This week in water starts (if you’re thinking narratively), or maybe concludes (if you’re stuck on chronology), on the shore when a screening of the short documentary film Nomads: Wandering Women of the Whitewater Tribe ambles into town on Thursday, Aug. 3, at 7 PM at Pipestone Mountaineering, 129 W. Front St. The film tells the tale of three females of the froth who travel to Africa for expeditions on the Zambezi and White Nile rivers. While there, they decide to help out a Ugandan village with some ideas for battling malaria and other development projects. So, in addition to delivering some thrills, the film should make you feel warm and fuzzy inside—that, and the free beer organizers are including in the $5 admission fee.

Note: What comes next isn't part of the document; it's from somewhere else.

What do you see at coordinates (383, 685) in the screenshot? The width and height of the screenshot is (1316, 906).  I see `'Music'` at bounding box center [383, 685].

Speaking of feeling warm, the water sure seems that way, and Montana Fish, Wildlife & Parks affirms it. That means as of Thursday, July 27, fishing on the Little Blackfoot and Clark Fork rivers is restricted, so you best not cast a fly from noon to midnight until Sept. 15, or whenever water temperatures allow it again. So head for higher ground or just find something else to do with yourself outside.
One of those things you won’t be doing is smoking anywhere in any of Missoula’s open space properties, as the city has imposed Stage 1 fire restrictions around town, including on Mount Jumbo, Mount Sentinel, the North Hills and Greenough Park, as well as anywhere else there’s enough cured grass and tinder to turn into a wildfire. Technically, you could probably still light up if you were sitting in the middle of a creek, since the rule exempts smoking that occurs in a 3-foot circle clear of any flammable material. But this could also be just another excuse to quit. I mean, I’m no nag, but isn’t the air you’re breathing warm enough already?

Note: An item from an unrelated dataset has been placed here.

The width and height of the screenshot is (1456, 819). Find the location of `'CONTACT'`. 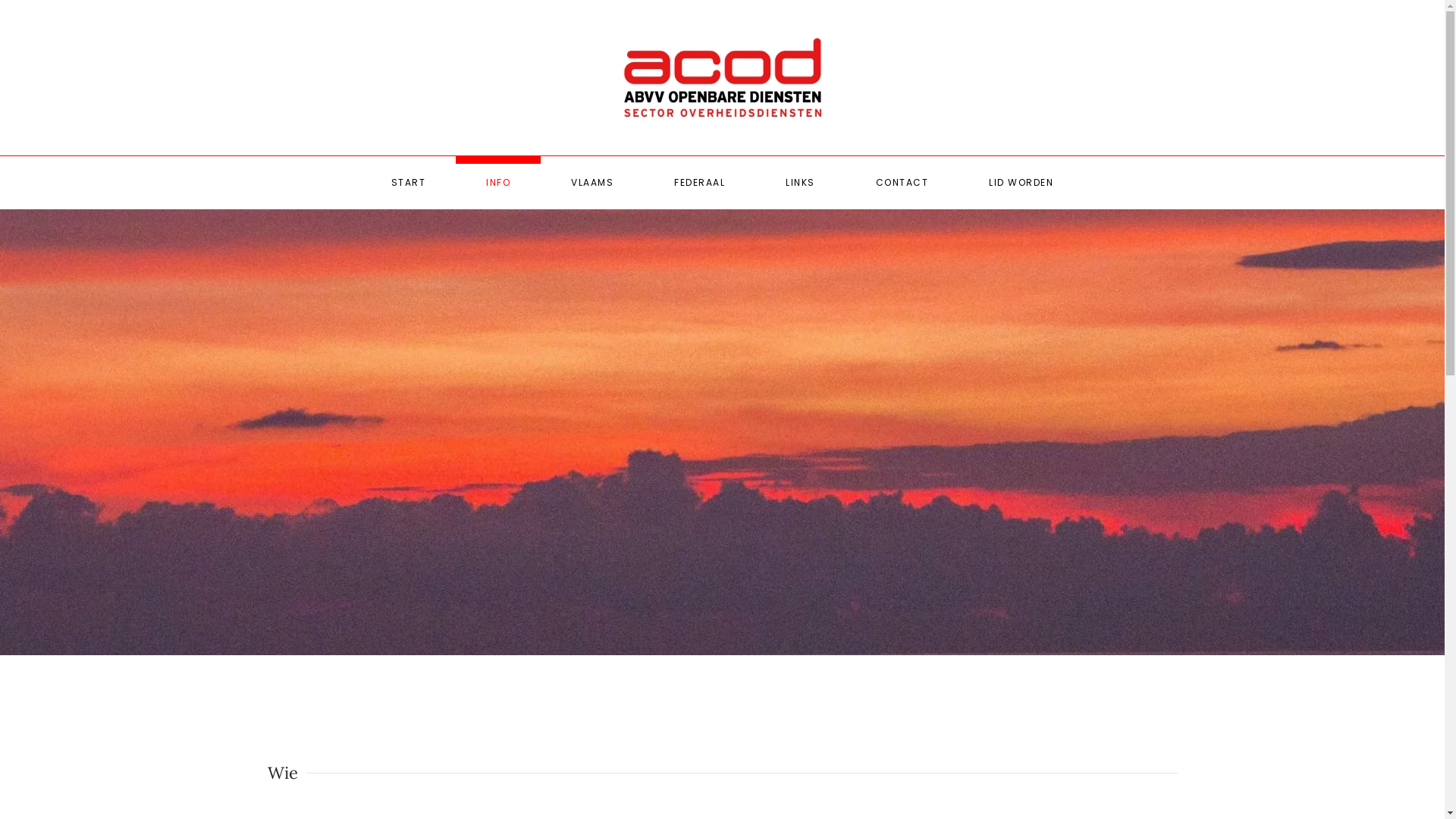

In other news of what some will surely characterize as paternalism, Glacier National Park has closed Morning Star and Oldman campgrounds in order to recondition some grizzly bears who have apparently learned that people in the park aren’t supposed to pack heat but they do pack some tasty vittles. So factor those closures into your travel plans when you head north.

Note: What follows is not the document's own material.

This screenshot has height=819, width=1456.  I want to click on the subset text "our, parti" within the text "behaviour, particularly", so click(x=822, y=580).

But rather than head to Glacier this weekend, I would encourage you to go to the Blackfoot on Saturday for Blackfoot River Cleanup Day, an opportunity to walk, wade, float or snorkel along the river you said was your favorite during last year’s Best of Missoula and pick up what others are leaving behind. Show up for the cleanup at 3898 Rainbow Bend Dr., located off Hwy. 200 between mile markers eight and nine, at 9 AM on Saturday, July 29, and stick around for the afternoon barbecue, scheduled from 1 to 4 PM. Call 244-5442 if you need more information.
If a couple hours of river cleanup isn’t going to get you caught up on your community service, try joining the Bob Marshall Foundation for an overnight trip into the Great Bear Wilderness lasting from Saturday, July 29, to Sunday, July 30, that’s purposed with restoring a campsite at Elk Lake. Call 863-5411 to get your restoration on.
Should you happen to be in the Bitterroot instead of up by the Blackfoot or in the neighborhood of the Great Bear this weekend, and you prefer biking to picking up trash or rectifying that which man has sullied, Mountain High has something for you, too. Saturday, July 29, there’s a free course called “Introduction to Off-Road Biking” convening at the Coyote Coulee Trailhead, located north of Darby, at 9 AM. The event comes to you courtesy of the Bitterroot National Forest, which is interested in getting you active and enjoying the outdoors. To learn more about the biking class or the general premise, call 375-0956.
Once you’ve got the basics down, you can join a pack of bikers from the Canyons Athletic Club for a regular old ride departing from the Coyote Coulee Trailhead that takes place from 4 to 6 PM on Tuesday, Aug. 1. If you want to carpool from Hamilton, give a call to 363-1555 and let them know you’re coming.
Also, it would be polite to tell them whether you’re coming in any case, and if there’s anything I value, it’s propriety and manners. Obviously.